Le Cameroun ne peut plus exporter ses ressources halieutiques vers le marché européen. C’est la résultante d’un carton rouge à lui donné en janvier 2023 par la Commission européenne, qui étiquette le pays d’Afrique centrale, comme « pays non coopérant dans la lutte contre la pêche illicite, non déclarée et non réglementée (pêche INN, Ndlr)». Pour remédier à ce statut, plusieurs administrations du pays se sont mises en ordre de bataille pour améliorer le contrôle de la pêche. Dans cette interview, Joseph Yepka, sous-directeur des pêches au ministère camerounais de l’Élevage, des Pêches et des Industries animales (Minepia), répond aux questions d’AFRIK21, sur les actions menées par le gouvernement.

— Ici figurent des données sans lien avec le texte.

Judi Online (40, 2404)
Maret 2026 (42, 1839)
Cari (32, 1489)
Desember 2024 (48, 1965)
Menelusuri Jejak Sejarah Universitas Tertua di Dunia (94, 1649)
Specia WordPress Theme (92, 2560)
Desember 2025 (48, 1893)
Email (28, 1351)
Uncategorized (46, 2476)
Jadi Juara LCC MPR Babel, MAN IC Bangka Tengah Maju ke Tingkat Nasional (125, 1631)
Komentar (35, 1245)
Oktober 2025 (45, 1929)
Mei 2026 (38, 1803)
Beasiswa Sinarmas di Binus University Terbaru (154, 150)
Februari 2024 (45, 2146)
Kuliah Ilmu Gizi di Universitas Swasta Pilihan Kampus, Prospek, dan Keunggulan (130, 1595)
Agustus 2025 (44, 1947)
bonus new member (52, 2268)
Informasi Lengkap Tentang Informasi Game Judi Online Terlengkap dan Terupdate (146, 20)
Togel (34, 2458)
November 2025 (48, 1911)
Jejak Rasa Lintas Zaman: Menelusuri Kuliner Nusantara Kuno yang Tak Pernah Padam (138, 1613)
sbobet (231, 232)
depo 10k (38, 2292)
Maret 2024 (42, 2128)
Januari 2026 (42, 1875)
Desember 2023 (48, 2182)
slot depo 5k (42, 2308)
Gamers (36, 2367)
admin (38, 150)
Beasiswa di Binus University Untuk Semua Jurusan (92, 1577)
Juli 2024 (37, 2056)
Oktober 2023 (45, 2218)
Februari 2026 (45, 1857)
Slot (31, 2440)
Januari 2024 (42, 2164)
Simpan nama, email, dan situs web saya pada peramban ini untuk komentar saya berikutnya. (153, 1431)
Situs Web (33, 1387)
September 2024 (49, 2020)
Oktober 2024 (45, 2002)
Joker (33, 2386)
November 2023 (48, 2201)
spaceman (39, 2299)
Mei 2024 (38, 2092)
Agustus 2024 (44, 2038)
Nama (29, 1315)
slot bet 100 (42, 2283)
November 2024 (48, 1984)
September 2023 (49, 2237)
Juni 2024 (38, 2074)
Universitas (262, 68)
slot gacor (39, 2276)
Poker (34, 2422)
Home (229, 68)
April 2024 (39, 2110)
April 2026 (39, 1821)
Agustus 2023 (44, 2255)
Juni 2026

AFRIK21 : Les produits halieutiques du Cameroun sont interdits d’entrée sur le marché européen depuis janvier 2023. Un carton rouge relatif au statut de « pays non coopérant dans la lutte contre la pêche illicite, non déclarée et non réglementée (pêche INN, Ndlr) », que le Cameroun occupe désormais dans les fichiers de la Commission européenne. Comment concevez-vous l’attribution d’un statut pareil à votre pays?

Joseph Yepka : Je pense premièrement qu’il est important de clarifier la situation, vu les commentaires qui fusent autour de ce carton rouge. Il faut comprendre que ce carton rouge est simplement une sonnette d’alarme, concernant quelques faiblesses du pays dans le contrôle de la pêche pratiquée par les bateaux battant pavillon camerounais. Ce qui est indexée, c’est la faiblesse à contrôler nos bateaux en dehors de nos eaux, dans les pays tiers. Donc, ce n’est pas à proprement parler, le fait que le Cameroun est un pays qui pratique la pêche INN ou qui cède le flanc à cela, non, il ne s’agit pas de ça. Vous savez, le contrôle de nos bateaux hors de nos eaux nécessite d’importants moyens technologiques, un réseau et autres.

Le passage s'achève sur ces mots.